● EXERCISE OBJECTIVE
Copy nothing but the lines below running from the line containing "The image size is (1350, 798)." through the line containing "Given: Click the Скачать download button", both end lines included.

● GIVEN RECORDS
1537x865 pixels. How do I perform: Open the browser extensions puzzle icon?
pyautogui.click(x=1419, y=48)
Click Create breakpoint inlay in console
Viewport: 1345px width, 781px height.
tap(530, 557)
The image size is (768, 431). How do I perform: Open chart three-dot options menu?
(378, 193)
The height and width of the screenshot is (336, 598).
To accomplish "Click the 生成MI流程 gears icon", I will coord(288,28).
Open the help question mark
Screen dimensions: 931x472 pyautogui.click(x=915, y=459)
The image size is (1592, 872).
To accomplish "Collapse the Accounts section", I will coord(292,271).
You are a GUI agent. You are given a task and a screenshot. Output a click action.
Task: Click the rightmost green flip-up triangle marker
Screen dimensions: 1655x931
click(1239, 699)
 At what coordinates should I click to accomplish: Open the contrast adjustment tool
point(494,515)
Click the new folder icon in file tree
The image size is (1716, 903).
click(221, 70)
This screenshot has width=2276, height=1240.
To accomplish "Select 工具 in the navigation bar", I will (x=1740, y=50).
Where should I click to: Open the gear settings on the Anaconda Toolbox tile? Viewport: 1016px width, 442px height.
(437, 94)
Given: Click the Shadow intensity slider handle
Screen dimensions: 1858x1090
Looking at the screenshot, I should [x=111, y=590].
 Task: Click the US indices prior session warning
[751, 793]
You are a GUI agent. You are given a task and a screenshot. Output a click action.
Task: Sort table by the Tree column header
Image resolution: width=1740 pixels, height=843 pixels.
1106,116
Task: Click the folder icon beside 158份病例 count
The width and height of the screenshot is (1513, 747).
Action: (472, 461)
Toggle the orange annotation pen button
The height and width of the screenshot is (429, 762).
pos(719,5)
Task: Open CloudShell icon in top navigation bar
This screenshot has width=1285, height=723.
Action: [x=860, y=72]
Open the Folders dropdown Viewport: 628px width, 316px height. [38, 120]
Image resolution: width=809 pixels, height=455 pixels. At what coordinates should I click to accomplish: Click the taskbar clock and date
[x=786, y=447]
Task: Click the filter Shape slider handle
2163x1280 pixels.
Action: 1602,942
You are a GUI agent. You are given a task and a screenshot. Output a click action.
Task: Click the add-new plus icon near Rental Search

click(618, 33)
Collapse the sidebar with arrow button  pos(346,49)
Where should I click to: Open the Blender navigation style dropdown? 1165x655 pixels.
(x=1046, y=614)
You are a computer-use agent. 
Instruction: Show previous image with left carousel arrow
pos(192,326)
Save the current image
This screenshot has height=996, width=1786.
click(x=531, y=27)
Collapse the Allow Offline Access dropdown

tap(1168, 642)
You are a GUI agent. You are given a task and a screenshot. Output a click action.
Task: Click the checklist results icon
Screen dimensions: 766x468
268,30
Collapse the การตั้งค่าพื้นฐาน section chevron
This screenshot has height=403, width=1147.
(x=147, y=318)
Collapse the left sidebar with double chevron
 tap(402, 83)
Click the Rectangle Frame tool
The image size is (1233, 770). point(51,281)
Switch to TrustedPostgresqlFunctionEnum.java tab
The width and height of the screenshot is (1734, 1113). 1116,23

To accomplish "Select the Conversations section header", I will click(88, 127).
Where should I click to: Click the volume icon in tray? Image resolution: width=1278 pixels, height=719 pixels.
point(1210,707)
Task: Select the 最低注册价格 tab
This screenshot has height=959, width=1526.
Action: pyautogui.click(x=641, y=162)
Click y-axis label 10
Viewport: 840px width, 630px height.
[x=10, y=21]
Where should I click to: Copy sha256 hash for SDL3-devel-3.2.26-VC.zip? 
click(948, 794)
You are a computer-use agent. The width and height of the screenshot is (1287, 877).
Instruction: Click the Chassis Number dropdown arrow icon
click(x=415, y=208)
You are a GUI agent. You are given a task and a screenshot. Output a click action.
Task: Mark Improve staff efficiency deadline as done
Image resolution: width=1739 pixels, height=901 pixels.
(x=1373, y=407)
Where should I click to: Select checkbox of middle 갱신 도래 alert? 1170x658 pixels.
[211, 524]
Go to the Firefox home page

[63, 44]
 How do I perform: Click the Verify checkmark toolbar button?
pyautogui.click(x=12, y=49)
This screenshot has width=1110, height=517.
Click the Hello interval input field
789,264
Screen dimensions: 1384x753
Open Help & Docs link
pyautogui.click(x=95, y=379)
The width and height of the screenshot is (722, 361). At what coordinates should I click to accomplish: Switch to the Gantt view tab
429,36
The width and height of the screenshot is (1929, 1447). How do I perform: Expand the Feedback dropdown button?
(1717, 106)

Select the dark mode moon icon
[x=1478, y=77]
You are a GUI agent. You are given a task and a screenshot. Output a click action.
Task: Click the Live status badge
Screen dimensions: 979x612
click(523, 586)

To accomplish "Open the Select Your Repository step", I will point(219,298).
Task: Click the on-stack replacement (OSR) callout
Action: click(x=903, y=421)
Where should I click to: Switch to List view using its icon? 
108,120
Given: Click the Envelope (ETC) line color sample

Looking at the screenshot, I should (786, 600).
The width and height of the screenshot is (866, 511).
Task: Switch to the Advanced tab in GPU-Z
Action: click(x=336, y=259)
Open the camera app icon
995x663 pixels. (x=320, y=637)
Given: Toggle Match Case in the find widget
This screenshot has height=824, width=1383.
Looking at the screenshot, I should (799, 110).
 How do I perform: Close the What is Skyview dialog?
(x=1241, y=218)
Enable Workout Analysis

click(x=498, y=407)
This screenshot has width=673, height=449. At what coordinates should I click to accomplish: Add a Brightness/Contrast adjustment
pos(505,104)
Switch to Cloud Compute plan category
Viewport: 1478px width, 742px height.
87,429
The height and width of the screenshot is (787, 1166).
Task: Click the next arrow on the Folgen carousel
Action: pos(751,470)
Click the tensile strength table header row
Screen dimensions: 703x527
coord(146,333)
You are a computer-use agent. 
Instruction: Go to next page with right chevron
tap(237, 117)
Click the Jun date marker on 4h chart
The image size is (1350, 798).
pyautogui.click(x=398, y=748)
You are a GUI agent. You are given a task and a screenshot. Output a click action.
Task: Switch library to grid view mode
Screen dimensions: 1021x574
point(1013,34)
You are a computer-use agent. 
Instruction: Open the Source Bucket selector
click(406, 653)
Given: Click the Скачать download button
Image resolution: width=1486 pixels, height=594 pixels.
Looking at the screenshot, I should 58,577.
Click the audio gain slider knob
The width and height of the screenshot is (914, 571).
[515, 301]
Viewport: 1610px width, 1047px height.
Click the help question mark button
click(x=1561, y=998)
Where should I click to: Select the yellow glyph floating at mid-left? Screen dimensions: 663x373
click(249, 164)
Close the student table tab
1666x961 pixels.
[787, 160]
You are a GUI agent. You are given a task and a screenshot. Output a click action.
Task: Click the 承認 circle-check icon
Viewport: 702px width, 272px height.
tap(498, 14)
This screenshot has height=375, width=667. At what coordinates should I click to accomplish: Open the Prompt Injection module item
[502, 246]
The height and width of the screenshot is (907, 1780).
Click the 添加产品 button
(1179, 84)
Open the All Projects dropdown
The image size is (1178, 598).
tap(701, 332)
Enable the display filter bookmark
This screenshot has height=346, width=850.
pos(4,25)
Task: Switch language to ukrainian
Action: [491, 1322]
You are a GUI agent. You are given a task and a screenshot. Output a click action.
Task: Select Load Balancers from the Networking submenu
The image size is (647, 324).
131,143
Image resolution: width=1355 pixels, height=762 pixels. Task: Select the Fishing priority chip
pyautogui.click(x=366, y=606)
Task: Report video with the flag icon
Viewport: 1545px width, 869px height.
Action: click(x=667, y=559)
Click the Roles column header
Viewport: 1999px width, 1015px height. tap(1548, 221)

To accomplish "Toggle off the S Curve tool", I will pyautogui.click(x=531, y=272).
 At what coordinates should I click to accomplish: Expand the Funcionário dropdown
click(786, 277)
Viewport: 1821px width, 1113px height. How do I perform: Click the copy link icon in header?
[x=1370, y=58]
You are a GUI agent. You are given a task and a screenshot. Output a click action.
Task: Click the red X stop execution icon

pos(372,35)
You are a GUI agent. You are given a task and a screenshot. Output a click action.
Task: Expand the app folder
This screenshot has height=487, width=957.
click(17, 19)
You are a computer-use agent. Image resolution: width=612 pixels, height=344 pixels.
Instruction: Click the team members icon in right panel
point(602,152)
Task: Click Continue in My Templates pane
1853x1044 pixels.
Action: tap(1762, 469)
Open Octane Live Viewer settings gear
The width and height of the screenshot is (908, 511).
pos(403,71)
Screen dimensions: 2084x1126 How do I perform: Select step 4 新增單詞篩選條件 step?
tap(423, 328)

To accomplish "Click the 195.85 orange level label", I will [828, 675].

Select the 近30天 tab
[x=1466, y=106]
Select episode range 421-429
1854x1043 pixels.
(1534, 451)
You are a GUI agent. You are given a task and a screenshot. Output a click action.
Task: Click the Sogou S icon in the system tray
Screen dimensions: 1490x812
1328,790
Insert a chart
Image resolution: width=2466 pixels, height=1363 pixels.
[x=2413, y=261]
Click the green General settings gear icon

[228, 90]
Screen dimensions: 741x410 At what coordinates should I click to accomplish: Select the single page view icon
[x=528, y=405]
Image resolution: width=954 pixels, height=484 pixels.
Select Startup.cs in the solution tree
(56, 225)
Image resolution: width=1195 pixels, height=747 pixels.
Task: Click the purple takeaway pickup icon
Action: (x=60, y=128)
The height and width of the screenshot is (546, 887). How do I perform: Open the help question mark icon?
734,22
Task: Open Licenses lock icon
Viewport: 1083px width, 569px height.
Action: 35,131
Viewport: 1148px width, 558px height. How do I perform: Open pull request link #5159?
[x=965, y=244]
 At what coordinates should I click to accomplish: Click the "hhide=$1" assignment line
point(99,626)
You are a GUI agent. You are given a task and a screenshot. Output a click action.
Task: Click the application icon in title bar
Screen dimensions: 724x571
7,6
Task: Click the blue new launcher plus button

● RESPONSE TO THIS TASK
The image size is (1350, 798).
pyautogui.click(x=398, y=748)
You are a GUI agent. You are given a task and a screenshot. Output a click action.
Task: Switch library to grid view mode
Screen dimensions: 1021x574
point(1013,34)
You are a computer-use agent. 
Instruction: Open the Source Bucket selector
click(406, 653)
Given: Click the Скачать download button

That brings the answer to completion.